Instruções de trabalho:
Resuma em duas frases o trecho fornecido.

Trecho fornecido:
╔══
Portanto, essa obra constitui uma leitura fundamental para a formação de qualquer leitor de poesia, e fãs de histórias de terror. Essa edição faz parte do projeto Freebook da editora DarkSide, que disponibiliza pequenos e-books gratuitos como esse para download no site da própria editora. Uma grande oportunidade para quem ainda não leu entrar em contato com esse universo do autor, e para quem já é familiarizado com a obra de Poe, tem a chance de reler uma vez mais.

Curiosidades

  • O poema O Corvo já serviu como inspiração a diversas adaptações cinematográficas, dentre elas, as mais conhecidas são:
  • The Raven (1915), filme mudo de Charles Broow.
  • The Raven (1935), filme de horror com Boris Karloff e Bela Lugosi.
  • Le Corbeau (The Raven), filme noir de 1943 com Pierre Fresnay and Ginette Leclerc.
  • O Corvo (The Raven, 1963), comédia de horror do diretor Roger Corman, com a participação dos atores Vincent Price, Boris Karloff e Peter Lorre.
  • O Corvo (The Crow, 1994), de Alex Proyas, é a adaptação cinematográfica da história em quadrinhos homônima de James O’Barr, que contém referências claras ao poema de Edgar Allan Poe, inclusive o personagem principal Eric Draven (Brandon Lee) recita o poema The Raven, de Poe, numa das cenas. Esse filme é marcado por uma das histórias mais macabras do cinema, pois durante as filmagens o ator protagonista acabou morrendo vítima de um disparo real de uma arma que deveria estar carregada apenas com festim para uma cena em que o personagem seria baleado. E o detalhe mais assustador é que a cena da morte real do ator foi incluída no filme. @_@
  • O Corvo (The Raven, 2012), filme de suspense dirigido por James McTeigue, com John Cusack no papel de Edgar Allan Poe, é a mais recente obra cinematográfica inspirada no trágico poema. Além disso, esse filme também faz referência ao conto policial Os Crimes da Rua Morgue, do mesmo autor.
╚══
Registros fornecidos:
╔══
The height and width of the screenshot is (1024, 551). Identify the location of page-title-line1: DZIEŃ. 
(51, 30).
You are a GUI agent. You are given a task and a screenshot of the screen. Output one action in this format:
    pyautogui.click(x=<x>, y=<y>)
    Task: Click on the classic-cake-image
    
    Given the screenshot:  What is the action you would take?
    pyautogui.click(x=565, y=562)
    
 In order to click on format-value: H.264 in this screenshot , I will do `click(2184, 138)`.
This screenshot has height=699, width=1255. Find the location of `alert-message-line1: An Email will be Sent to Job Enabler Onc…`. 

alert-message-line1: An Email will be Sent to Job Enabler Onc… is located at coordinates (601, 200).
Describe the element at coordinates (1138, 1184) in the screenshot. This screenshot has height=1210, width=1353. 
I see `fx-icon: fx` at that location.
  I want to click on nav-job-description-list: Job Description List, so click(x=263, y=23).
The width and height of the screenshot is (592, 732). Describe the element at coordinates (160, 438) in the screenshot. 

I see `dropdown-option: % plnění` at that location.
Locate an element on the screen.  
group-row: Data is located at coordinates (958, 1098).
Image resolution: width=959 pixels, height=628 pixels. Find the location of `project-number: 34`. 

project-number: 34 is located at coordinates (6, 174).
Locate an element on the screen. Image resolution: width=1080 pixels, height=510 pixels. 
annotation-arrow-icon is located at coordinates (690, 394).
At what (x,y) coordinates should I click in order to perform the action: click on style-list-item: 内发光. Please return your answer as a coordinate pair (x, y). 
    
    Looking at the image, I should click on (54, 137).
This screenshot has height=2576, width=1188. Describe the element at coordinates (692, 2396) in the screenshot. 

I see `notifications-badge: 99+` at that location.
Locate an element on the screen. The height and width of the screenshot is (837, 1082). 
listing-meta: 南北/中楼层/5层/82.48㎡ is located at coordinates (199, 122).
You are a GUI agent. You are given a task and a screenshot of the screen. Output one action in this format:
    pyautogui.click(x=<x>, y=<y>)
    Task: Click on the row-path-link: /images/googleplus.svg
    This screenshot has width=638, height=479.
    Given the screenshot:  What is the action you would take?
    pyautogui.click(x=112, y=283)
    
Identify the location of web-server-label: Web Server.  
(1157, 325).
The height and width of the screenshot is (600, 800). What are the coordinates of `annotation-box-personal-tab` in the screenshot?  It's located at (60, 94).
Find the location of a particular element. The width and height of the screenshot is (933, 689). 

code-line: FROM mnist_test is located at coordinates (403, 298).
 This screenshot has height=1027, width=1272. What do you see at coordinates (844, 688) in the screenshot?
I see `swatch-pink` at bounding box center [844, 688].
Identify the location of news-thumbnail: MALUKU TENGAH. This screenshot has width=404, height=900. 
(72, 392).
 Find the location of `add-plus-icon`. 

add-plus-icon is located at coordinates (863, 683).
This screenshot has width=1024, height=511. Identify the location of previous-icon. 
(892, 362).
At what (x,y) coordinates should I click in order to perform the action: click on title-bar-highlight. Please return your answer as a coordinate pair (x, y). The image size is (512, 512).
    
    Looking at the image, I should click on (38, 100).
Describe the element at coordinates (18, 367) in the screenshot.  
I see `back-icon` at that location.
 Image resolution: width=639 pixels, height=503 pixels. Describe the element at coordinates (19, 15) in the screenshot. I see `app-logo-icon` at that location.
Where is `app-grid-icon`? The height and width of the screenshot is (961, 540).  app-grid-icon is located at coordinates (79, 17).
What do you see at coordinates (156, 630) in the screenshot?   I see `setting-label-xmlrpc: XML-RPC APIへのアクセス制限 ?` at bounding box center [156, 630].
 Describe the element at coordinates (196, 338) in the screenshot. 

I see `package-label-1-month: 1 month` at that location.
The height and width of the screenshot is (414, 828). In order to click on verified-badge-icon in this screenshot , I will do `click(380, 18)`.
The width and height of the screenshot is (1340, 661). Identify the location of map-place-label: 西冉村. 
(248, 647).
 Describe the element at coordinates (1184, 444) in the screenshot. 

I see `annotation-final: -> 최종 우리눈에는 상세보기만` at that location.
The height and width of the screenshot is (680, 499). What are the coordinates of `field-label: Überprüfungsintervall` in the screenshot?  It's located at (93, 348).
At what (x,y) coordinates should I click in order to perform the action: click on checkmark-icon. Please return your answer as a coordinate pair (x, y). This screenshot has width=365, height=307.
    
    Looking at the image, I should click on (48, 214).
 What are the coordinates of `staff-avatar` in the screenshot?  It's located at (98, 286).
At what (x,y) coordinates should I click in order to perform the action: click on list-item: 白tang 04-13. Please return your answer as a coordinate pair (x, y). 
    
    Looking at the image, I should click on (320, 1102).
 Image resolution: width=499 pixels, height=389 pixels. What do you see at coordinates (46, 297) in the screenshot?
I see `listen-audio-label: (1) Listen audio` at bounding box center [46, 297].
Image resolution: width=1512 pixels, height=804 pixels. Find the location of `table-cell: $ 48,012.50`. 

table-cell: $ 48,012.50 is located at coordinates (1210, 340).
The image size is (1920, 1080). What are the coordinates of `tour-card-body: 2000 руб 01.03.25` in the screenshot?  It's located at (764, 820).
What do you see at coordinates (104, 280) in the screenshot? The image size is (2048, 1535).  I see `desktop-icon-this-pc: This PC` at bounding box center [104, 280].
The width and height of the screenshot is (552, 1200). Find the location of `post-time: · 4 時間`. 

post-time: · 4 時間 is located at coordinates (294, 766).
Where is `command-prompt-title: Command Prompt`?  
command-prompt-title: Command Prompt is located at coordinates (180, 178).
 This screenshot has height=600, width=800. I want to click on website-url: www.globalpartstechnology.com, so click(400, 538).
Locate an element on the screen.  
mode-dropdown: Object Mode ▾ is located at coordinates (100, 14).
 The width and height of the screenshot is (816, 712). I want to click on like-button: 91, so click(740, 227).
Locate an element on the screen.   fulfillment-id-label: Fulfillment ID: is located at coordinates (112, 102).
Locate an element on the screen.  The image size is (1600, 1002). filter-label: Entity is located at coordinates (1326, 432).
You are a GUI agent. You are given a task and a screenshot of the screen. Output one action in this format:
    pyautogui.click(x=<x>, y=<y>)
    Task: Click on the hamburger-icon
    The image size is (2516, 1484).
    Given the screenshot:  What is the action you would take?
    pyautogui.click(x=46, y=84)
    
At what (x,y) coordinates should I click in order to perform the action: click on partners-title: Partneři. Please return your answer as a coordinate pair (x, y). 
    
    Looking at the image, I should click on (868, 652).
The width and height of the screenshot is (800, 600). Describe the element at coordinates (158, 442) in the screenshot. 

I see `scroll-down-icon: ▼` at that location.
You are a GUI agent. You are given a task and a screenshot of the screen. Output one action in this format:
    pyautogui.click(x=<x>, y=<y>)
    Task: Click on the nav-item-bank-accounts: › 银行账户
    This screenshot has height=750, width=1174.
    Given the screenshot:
╚══
Resposta:
A edição da obra de Poe integra o projeto Freebook da editora DarkSide, que disponibiliza pequenos e-books gratuitos para download no site da própria editora, e é apresentada como leitura fundamental para leitores de poesia e fãs de histórias de terror. O poema O Corvo inspirou diversas adaptações cinematográficas, de filmes de 1915 e 1935 até o suspense de 2012 dirigido por James McTeigue, com John Cusack no papel de Edgar Allan Poe.